### Soal 1:
Rangkumlah teks tentang alih daya di bawah ini dalam dua kalimat.
### Soal 2:
Salin tanpa perubahan bagian teks tentang alih daya di bawah ini, mulai dari "UU No. 6/2023" sampai "melalui peraturan pemerintah.".

### Bacaan:
▼▼▼

UU No. 6/2023 dalam UU Cipta Kerja mengubah ketentuan alih daya dengan signifikan. Pasal 64 UU Ketenagakerjaan diubah, yang isinya adalah perusahaan hanya boleh menyerahkan sebagian pekerjaan kepada perusahaan lain melalui kontrak alih daya tertulis, dan pemerintah akan menentukan jenis pekerjaan apa saja yang dibolehkan untuk dialihdayakan.
Pasal 65 UU lama yang didalamnya terkandung pembatasan jenis pekerjaan outsourcing telah dihapus. Artinya, secara formal outsourcing masih diperbolehkan namun lingkupnya dipersempit melalui peraturan pemerintah.
Perusahaan outsourcing diwajibkan berbentuk badan hukum berizin dan memenuhi standar pemerintah, sementara tanggung jawab pemberian hak seperti gaji, jaminan sosial, THR, dsb. sepenuhnya berada pada perusahaan outsourcing. Perubahan ini menempatkan kerangka hukum baru, bukannya melarang sama sekali, pemerintah memilih mengatur lebih ketat tugas-tugas apa yang boleh dialihdayakan.
Dampak pada Perusahaan Besar
- Manufaktur & Industri Berat. Sektor padat karya seperti manufaktur sangat mengandalkan fleksibilitas tenaga kerja. Perubahan aturan diperkirakan meningkatkan beban upah dan tunjangan (BPJS, THR, pesangon) karena pekerja outsourcing harus diangkat menjadi karyawan tetap. Pengusaha besar was-was bahwa peningkatan beban operasional ini dapat menurunkan daya saing produk dan investor, terutama di industri padat karya. Misalnya di tambang dan migas, banyak operator alat berat dan teknisi yang selama ini berstatus outsourcing. Jika mereka diinternalisasi, biaya produksi melonjak dan perusahaan harus menyesuaikan struktur modalnya.
- Jasa Penunjang (Keamanan, Kebersihan, Katering, Transportasi). Sektor ini kerap menggunakan outsourcer untuk mengisi fungsi non-inti. Menurut Apindo, investor asing misalnya terbiasa mengalihdayakan tenaga keamanan dan kebersihan agar bisa fokus pada bisnis utama. Penghapusan outsourcing berisiko menutup perusahaan-perusahaan penyedia jasa kecil tersebut. Akibatnya, perusahaan besar harus merekrut sendiri pekerja di bidang ini dengan biaya lebih tinggi. Hal ini mengganggu kepraktisan operasional: pekerja outsourcing sejatinya dilindungi hukum (upah minimum, BPJS, THR) namun tanpa ikatan permanen, sehingga perusahaan fokus pada inti usaha tanpa kewajiban administratif berlebih.
- Logistik & Transportasi. Banyak perusahaan logistik mempekerjakan tenaga pengemudi dan gudang melalui pihak ketiga. Pembatasan outsourcing akan memaksa perusahaan logistik menanggung beban tenaga kerja langsung (gaji dan tunjangan) yang sebelumnya dihemat, serta menurunkan fleksibilitas penyesuaian jumlah karyawan setiap musim. Meski belum banyak kajian khusus, praktisi mengingatkan bahwa sektor ini perlu memetakan ulang kebutuhan staf agar operasional tetap efisien.

▲▲▲

### Cuplikan Data:
▼▼▼

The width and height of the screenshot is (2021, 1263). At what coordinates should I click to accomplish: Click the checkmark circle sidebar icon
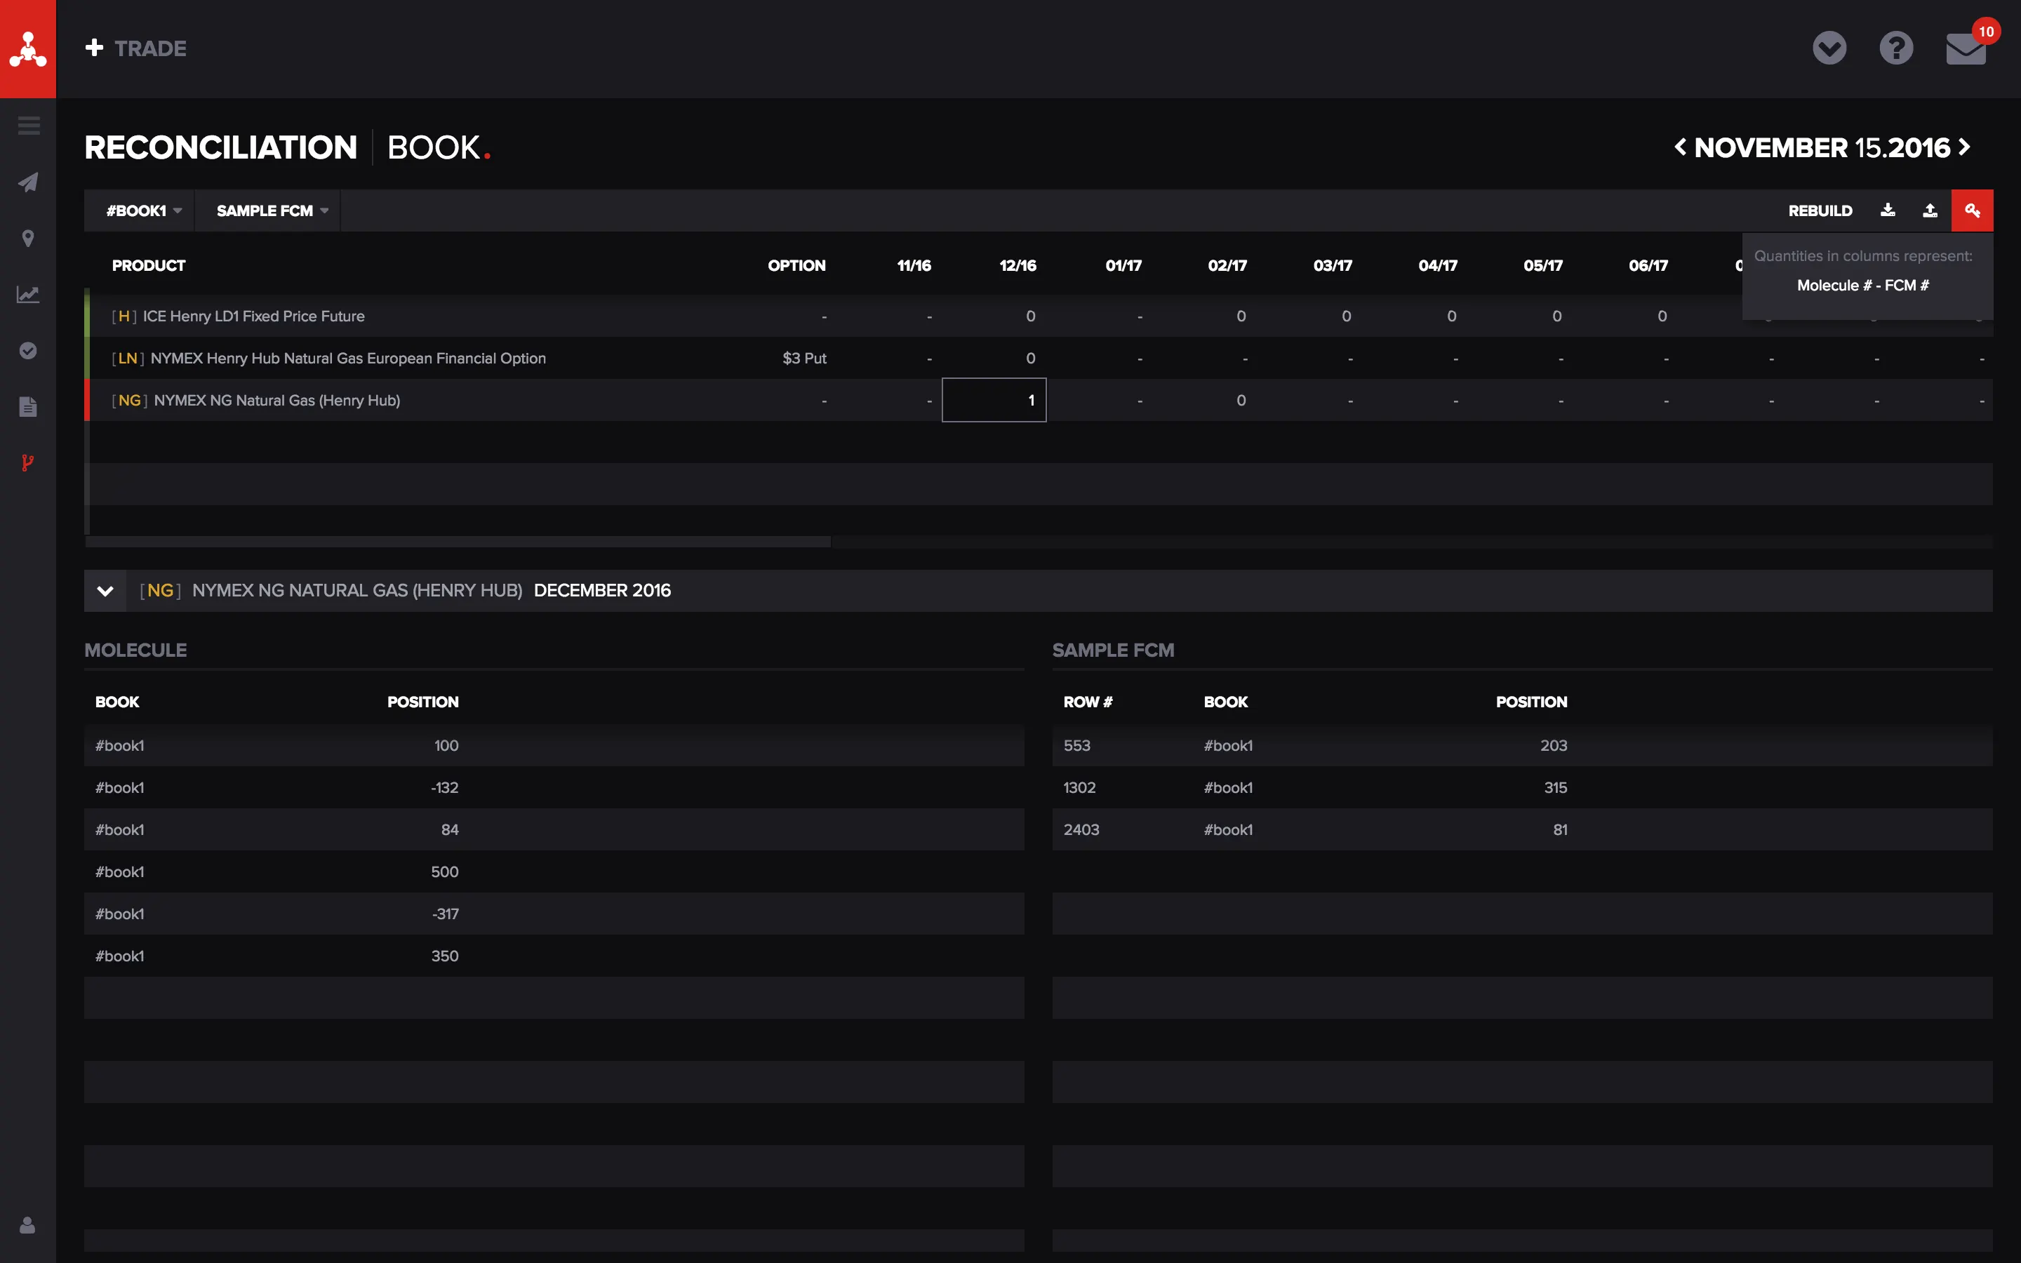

▲▲▲

### Jawaban Latihan 1:
UU No. 6/2023 mengubah ketentuan alih daya sehingga perusahaan hanya boleh menyerahkan sebagian pekerjaan melalui kontrak tertulis, pemerintah menentukan jenis pekerjaan yang boleh dialihdayakan, dan perusahaan outsourcing wajib berbadan hukum berizin serta menanggung hak pekerja. Bagi perusahaan besar di sektor manufaktur, jasa penunjang, serta logistik dan transportasi, perubahan ini diperkirakan menaikkan beban biaya tenaga kerja, sedangkan di sektor logistik juga menurunkan fleksibilitas penyesuaian jumlah karyawan.

### Jawaban Latihan 2:
UU No. 6/2023 dalam UU Cipta Kerja mengubah ketentuan alih daya dengan signifikan. Pasal 64 UU Ketenagakerjaan diubah, yang isinya adalah perusahaan hanya boleh menyerahkan sebagian pekerjaan kepada perusahaan lain melalui kontrak alih daya tertulis, dan pemerintah akan menentukan jenis pekerjaan apa saja yang dibolehkan untuk dialihdayakan.
Pasal 65 UU lama yang didalamnya terkandung pembatasan jenis pekerjaan outsourcing telah dihapus. Artinya, secara formal outsourcing masih diperbolehkan namun lingkupnya dipersempit melalui peraturan pemerintah.